TEMPO Interaktif, Jakarta - Dua pejabat yang terlibat dalam proyek pengadaan Kartu Tanda Penduduk elektronik (e-KTP) dilaporkan ke Kepolisian Daerah Metro Jaya oleh Konsorsium Lintas Peruri, salah satu dari dua konsorsium yang kalah saat tender dilakukan.
Dua orang yang dilaporkan, yaitu Ketua Panitia Lelang Drajat Wisnu Setiawan dan Pejabat Pembuat Komitmen (PPK) Sugiarto.
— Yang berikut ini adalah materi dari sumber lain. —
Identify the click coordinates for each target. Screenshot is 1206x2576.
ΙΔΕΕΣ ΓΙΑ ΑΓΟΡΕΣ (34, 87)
Mereka dilaporkan atas dugaan telah melanggar Pasal 378 KUHP tentang Penipuan, juncto Pasal 374 tentang Penggelapan, juncto Pasal 415 tentang Penyalahgunaan Wewenang, dan melanggar Pasal 22 juncto Pasal 48 ayat 2 Undang-Undang Nomor 5 Tahun 1999 mengenai Larangan Monopoli serta Pasal 52 Undang-Undang Nomor 14 Tahun 2010 tentang Informasi Publik.
"Panitia lelang tetap menerima dana Rp 50 juta dari konsorsium, padahal sebelumnya PPK sudah menandatangani kontrak dengan konsorsium Percetakan Negara Republik Indonesia (PNRI) sebagai pemenang lelang," kata Handika Honggowongso, kuasa hukum Konsorsium Lintas Peruri Solusi, Selasa, 13 September di Mapolda Metro Jaya.
Masalah itu sendiri berawal saat Konsorsium Lintas Peruri dan Konsorsium Telkom memasukkan surat sanggahan pada 5 Juli 2011 dan menyertakan uang jaminan bank senilai Rp 50 juta. Surat sanggahan itu dikirim sebagai sanggahan atas ketidaklolosan mereka dalam tender yang dilakukan panitia lelang dengan alasan 'power supply' yang tidak memenuhi syarat.
"Padahal kami mengkopi langsung standar perusahaan di Amerika. Lagipula kami sudah dalam pengadaan alat e-KTP seperti di Yogyakarta, Denpasar, Buleleng, Cirebon, dan Padang," kata Handika lagi.
Menurut Handika, panitia lelang semestinya menolak dan menjelaskan bahwa sanggah banding sudah tidak berguna karena pada 29 Juni PPK sudah membuat surat penunjukan pemenangan PNRI. Penandatanganan kontrak PNRI dengan panitia lelang sendiri dilakukan pada 1 Juli.
"Mereka tetap menerima uang dan surat sanggahan itu. Seharusnya mereka menolak uang itu. Tapi tetap diterima dan tidak jelas penggunaannya. Seharusnya juga masuk kas negara, tapi tidak. Sepertinya digelapkan," ujar Handika menjelaskan laporan bernomor TBL/3120/IX/2011/PMJ/Ditreskrimum itu.
Kesalahan prosedur pantia lelang, menurut Handika, juga dikuatkan oleh surat Lembaga Kebijakan Pengadaan Barang/Jasa Pemerintah (LKPP) dalam surat tanggal 23 Agustus 2011. "Dalam surat itu, pada masa sanggah banding, pejabat seharusnya dilarang buat keputusan," kata Handika lagi.
Untuk memperkuat gugatan itu, Handika juga melampirkan barang bukti berupa surat kontrak pada 1 Juli. Selain itu, Handika juga meminta Polda Metro Jaya untuk mendatangkan tiga orang saksi, yaitu Direktur Utama Lintas Bumi Lestari, Winata Cahyadi; perwakilan PT Telkom, Arif Yahya; dan Menteri Dalam Negeri Gamawan Fauzi.
"Menteri Gamawan sebaiknya segera dipanggil karena ia yang paling bertanggung jawab. Sebelumnya, ia mengatakan akan mundur jika ada kesalahan prosedur dalam proses pengadaan e-KTP. Sekarang ada bukti kesalahan prosedur dan ia harus tanggung jawab," kata Handika.